Trump instead has doubled-down on Sean Trende’s thesis of The Case of the Missing White Voters: that a large portion of the demographic change we saw in the 2012 electorate was not due to increased turnout, but rather a drop in white voter participation. Trende followed up his original story with a second piece in 2013 that suggested these voters were mostly lower-income, blue-collar voters who lived in areas that had also voted for Ross Perot. If the GOP could find a candidate to motivate these voters sufficiently, it could narrow the gap between them and Democrats and offset some of the losses Republicans could suffer due to demographic shifts.

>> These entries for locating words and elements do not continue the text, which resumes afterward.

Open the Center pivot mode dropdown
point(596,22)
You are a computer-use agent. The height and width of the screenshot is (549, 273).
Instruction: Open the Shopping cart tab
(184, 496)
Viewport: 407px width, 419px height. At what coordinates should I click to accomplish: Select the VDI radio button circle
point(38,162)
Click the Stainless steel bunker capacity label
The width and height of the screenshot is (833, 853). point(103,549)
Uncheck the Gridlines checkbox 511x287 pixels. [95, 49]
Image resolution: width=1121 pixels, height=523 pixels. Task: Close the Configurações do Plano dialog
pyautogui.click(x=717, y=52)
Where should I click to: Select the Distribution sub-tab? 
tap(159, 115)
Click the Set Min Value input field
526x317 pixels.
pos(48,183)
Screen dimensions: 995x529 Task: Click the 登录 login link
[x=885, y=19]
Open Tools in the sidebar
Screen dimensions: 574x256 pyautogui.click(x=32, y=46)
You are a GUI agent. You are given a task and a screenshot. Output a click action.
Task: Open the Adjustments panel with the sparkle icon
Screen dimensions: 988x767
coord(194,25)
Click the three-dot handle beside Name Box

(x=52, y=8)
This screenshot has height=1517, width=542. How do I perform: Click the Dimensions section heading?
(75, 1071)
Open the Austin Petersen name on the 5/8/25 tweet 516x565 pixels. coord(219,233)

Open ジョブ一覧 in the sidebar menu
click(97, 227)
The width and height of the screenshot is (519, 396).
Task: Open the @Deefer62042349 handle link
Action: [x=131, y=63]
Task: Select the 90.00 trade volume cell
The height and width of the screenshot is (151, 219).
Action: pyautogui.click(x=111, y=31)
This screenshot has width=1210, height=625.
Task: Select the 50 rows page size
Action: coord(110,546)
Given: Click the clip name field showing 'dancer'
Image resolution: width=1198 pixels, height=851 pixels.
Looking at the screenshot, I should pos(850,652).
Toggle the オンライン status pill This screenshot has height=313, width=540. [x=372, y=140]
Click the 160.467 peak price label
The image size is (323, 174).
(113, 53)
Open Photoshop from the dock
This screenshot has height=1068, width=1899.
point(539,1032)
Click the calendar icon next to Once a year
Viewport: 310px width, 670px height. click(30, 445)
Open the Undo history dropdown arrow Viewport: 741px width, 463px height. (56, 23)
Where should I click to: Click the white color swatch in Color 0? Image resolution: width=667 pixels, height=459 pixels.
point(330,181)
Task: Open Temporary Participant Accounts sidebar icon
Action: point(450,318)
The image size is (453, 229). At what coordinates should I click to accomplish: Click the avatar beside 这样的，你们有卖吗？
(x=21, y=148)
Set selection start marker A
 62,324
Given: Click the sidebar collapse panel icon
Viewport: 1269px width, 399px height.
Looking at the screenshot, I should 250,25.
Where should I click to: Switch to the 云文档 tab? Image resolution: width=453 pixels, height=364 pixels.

In other words, whites are still the majority in America, and if Donald Trump and his authoritarian crypto-fascist white supporters can take control of the government, they will “Make America
Great White Again” and put those minorities back in their place.
This belief that there are enough angry old white people who identify with the GOP and Donald Trump to build an electoral majority from is not supported by the demographic evidence. (This of course assumes that there will not be an equally robust effort to suppress Democratic voter constituencies from voting).
Nancy Le Tourneau at the Political Animal blog summarizes recent reporting on this topic in Gaming Out a Clinton/Trump Contest:
We’ve reached that point in this election cycle where most pundits are assuming that the November ballot will pit Hillary Clinton against Donald Trump. But since the primaries haven’t concluded yet, it is important to acknowledge that polling for the general election is not terribly predictive. All the same, folks are weighing in on how they think that contest will go down.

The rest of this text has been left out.